En 2003, avec l’inénarrable Foofwa d’Imobilité, Thomas Lebrun développe un duo tonitruant, hilarant, mal poli (Le show). Et certains de commencer à s’inquiéter de cet irrésistible besoin de liberté de ton redoublée d’une inventivité formelle solide. Mais il poursuit coûte que coûte, revenant en 2005 avec La trêve(s), toujours au théâtre du Lierre. Neuf interprètes pour un jeu « télévisuellement » sale et méchant, cocasse, sérieux, bien balancé, coloré… qui se dissout dans une danse tramée abstraite, redevenue la seule préoccupation, au-delà des solitudes et des individus.

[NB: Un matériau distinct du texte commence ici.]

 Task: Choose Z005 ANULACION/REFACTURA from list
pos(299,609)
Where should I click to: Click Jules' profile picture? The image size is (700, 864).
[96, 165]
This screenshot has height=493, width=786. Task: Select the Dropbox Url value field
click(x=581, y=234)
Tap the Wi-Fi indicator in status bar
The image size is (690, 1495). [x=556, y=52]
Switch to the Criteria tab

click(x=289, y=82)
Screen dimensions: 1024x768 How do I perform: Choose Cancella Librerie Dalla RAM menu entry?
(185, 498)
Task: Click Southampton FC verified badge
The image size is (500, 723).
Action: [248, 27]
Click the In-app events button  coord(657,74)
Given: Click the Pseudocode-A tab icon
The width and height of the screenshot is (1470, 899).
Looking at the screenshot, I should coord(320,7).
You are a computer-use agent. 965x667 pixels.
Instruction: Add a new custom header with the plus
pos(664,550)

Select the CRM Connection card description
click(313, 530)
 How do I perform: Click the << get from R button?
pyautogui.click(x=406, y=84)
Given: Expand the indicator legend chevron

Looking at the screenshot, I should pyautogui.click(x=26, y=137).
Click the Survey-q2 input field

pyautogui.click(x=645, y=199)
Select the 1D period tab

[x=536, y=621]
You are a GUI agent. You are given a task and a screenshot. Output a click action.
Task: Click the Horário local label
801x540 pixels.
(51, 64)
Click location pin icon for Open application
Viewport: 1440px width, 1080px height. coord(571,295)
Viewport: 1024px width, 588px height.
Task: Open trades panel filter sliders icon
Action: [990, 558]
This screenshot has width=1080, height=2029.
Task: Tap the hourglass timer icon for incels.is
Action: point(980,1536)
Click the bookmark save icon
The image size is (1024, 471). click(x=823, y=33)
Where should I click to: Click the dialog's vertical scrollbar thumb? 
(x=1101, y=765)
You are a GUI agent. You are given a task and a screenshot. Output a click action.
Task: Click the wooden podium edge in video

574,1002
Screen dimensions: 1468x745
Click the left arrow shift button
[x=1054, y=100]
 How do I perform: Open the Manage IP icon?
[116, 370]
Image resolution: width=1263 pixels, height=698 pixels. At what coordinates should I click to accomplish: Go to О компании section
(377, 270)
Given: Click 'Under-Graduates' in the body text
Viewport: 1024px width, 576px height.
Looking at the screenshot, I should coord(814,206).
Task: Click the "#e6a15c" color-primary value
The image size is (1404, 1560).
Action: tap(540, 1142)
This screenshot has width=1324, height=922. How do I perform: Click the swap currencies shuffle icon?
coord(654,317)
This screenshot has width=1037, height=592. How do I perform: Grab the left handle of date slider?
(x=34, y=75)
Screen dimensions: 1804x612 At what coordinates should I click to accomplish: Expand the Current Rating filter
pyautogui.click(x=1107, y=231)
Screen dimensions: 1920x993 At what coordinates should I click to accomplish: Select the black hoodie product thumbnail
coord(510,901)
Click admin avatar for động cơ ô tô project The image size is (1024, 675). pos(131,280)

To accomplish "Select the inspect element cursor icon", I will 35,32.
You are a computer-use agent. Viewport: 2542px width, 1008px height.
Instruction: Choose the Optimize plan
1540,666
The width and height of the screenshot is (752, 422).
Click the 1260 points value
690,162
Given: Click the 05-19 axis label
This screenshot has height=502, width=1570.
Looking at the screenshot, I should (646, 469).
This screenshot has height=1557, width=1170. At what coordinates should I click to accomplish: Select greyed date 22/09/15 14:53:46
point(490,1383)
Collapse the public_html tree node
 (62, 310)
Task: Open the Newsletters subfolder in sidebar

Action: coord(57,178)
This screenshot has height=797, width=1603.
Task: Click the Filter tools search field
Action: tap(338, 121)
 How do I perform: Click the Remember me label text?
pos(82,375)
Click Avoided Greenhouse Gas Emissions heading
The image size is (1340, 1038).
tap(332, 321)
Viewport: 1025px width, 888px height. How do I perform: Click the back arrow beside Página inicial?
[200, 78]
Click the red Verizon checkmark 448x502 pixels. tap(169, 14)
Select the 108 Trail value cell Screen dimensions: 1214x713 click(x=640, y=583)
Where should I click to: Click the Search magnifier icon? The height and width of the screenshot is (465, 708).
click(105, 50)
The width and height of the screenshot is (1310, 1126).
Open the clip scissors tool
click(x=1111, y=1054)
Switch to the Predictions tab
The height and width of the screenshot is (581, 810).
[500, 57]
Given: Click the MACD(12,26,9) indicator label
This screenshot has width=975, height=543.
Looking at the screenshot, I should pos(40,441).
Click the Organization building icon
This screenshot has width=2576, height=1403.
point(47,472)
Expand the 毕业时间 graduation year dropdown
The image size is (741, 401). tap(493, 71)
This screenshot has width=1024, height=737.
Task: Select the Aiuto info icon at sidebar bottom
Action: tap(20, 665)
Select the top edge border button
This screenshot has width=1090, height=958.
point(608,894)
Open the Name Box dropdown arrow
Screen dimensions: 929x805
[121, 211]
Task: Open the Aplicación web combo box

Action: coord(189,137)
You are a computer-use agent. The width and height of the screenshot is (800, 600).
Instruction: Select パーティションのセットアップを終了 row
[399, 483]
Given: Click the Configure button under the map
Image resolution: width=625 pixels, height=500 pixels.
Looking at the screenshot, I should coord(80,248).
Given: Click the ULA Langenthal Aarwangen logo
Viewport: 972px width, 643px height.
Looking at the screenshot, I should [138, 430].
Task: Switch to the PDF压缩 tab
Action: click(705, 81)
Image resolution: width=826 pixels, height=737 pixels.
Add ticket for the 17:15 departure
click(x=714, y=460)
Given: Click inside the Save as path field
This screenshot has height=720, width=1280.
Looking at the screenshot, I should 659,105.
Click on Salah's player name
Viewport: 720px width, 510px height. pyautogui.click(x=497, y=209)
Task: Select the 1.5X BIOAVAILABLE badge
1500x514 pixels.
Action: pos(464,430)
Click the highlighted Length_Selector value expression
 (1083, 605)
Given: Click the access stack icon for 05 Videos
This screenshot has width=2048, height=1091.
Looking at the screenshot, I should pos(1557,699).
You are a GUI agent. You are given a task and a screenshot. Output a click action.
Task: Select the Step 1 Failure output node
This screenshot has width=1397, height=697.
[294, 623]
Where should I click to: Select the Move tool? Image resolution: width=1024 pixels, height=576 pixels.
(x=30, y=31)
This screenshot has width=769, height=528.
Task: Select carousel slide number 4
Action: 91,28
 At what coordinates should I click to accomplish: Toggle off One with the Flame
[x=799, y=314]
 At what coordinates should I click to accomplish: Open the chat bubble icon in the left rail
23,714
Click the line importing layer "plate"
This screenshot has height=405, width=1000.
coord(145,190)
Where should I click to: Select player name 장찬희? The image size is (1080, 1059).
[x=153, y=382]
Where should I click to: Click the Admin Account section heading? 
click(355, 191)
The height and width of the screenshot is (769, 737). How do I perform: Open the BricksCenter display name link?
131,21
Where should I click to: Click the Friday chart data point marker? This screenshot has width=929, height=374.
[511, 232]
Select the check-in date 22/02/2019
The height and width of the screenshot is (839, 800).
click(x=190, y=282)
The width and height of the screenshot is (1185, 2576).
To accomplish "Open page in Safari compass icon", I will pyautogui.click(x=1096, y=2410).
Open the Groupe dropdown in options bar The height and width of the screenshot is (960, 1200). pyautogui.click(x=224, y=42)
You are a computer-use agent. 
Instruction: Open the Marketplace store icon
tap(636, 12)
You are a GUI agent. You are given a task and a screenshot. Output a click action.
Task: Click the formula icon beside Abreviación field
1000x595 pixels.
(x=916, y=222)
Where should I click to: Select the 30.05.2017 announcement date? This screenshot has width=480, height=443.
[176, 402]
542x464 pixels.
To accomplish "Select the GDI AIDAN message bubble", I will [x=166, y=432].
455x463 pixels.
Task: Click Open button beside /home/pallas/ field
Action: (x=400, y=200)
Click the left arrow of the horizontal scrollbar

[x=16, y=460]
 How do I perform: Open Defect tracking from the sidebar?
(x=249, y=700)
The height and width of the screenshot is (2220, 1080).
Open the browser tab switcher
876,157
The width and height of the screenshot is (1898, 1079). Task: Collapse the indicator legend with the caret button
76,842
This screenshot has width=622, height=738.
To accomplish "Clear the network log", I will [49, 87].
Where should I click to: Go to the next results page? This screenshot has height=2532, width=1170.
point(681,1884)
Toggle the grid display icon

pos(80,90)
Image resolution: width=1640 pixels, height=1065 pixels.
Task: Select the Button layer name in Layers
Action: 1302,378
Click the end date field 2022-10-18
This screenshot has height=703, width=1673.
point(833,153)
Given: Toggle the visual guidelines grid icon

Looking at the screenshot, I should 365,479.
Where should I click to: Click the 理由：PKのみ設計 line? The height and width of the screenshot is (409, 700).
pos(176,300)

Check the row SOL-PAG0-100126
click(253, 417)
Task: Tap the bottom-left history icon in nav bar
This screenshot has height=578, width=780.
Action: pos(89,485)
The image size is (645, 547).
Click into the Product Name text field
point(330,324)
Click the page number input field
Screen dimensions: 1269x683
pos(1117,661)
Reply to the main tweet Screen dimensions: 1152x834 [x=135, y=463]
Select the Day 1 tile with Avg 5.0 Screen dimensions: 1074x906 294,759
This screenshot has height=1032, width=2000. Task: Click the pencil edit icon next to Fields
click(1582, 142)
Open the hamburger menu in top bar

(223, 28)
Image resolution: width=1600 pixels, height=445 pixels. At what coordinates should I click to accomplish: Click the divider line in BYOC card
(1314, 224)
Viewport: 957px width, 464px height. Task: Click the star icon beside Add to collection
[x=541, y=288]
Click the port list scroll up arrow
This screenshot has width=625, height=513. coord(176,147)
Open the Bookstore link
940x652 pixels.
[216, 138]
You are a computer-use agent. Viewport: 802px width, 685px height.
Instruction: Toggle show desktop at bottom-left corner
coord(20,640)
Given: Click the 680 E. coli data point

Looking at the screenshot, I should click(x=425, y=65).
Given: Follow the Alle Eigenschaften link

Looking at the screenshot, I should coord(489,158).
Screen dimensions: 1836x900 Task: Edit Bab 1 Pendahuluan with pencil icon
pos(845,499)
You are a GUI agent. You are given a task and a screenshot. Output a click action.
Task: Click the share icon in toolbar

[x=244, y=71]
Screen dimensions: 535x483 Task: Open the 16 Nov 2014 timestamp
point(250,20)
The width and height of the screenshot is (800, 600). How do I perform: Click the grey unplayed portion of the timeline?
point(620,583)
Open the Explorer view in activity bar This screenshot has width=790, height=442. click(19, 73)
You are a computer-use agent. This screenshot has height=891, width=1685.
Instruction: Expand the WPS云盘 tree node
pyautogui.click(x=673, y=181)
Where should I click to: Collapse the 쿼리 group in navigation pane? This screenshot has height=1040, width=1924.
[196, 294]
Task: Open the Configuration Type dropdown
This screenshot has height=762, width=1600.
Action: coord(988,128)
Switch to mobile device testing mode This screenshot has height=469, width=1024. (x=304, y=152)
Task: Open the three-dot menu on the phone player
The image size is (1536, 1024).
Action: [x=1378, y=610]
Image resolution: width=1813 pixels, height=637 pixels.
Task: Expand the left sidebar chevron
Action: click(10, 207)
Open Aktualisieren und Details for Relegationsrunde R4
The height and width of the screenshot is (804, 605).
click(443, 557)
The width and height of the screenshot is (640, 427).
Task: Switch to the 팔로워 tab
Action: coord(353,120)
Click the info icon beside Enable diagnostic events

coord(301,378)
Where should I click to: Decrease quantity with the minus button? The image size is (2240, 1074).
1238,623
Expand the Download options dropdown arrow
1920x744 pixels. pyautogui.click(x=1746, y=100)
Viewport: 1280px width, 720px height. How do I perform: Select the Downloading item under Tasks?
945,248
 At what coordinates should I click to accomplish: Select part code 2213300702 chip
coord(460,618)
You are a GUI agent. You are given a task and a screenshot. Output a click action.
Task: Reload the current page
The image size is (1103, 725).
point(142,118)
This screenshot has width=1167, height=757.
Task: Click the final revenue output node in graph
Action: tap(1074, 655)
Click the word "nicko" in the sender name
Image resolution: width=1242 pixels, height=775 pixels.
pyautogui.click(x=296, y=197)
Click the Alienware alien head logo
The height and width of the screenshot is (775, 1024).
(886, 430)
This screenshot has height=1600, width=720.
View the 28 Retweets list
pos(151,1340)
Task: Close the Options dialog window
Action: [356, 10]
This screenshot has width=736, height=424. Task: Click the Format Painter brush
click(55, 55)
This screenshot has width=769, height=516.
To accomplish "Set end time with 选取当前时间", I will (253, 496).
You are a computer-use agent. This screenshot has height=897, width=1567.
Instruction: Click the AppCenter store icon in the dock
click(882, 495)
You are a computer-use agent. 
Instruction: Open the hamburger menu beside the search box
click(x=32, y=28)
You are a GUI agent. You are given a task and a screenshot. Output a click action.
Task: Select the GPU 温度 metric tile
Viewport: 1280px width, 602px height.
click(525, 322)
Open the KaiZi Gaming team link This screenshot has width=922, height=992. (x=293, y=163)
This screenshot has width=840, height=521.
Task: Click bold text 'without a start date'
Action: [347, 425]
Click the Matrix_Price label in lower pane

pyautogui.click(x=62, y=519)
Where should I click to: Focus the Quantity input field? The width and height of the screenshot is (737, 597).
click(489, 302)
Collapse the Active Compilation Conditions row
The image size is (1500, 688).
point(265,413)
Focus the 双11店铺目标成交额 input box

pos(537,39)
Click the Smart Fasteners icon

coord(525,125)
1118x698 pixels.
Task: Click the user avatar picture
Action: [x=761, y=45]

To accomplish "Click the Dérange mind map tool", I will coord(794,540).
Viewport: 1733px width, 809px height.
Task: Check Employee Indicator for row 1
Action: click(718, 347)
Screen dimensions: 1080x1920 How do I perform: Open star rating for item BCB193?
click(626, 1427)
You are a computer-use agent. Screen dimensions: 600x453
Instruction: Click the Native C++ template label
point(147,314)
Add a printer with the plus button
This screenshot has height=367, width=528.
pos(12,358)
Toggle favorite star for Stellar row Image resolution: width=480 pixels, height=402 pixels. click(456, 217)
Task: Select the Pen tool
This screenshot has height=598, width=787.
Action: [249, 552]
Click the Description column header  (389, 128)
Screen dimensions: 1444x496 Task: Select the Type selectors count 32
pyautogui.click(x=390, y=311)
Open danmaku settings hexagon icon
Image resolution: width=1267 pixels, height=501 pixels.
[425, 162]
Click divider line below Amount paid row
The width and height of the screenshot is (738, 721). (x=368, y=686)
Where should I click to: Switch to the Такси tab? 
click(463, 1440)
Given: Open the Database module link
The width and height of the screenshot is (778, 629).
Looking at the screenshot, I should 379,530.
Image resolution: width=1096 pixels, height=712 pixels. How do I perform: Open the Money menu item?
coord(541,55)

Manière d’affirmer ce qui le constitue : l’humain et le savant. Sans choix, tout un.
2006, un duo avec Christine Bastin, Même pas seul !, comme un slogan pour ces deux nordistes qui n’hésitent pas à se frotter la couenne sans chichi.
2009, un court solo, Many dreams for exercising waltz, pour la soirée de clôture de la dixième édition – sans anniversaire fêté – avec six lieux de diffusion et 18 spectacles différents. Il faut ensuite attendre 2017 pour revoir Thomas Lebrun créant Les rois de la piste au Carreau du Temple, caricature tendre de personnages traînant dans les boîtes de nuit, ridicules, outranciers, timides, seuls, très seuls. Là encore, la dernière partie du spectacle se transforme en leçon de composition chorégraphique. Botté de noir avec body idem, implacable, il opère un tour de force, redistribuant les gestes de la première partie en une partition somptueuse, le tout se terminant fond de scène sur I’m what I am de Gloria Gaynor, déclaration sans fard sur la condition humaine. Quant à Another look at memory, programmée en 2019, cette pièce offre un travail de dentelles, associant et retraçant des entrelacs gestuels dansés par trois interprètes fétiches. Cette même édition, il organisait la soirée de clôture du festival, Blitz générations, où un vieux danseur invitait un jeune pour un solo respectif et un duo. Manière parfaite d’exprimer ce tropisme de Faits d’hiver de s’intéresser au plus de quarante-cinq ans, interprète ou chorégraphe.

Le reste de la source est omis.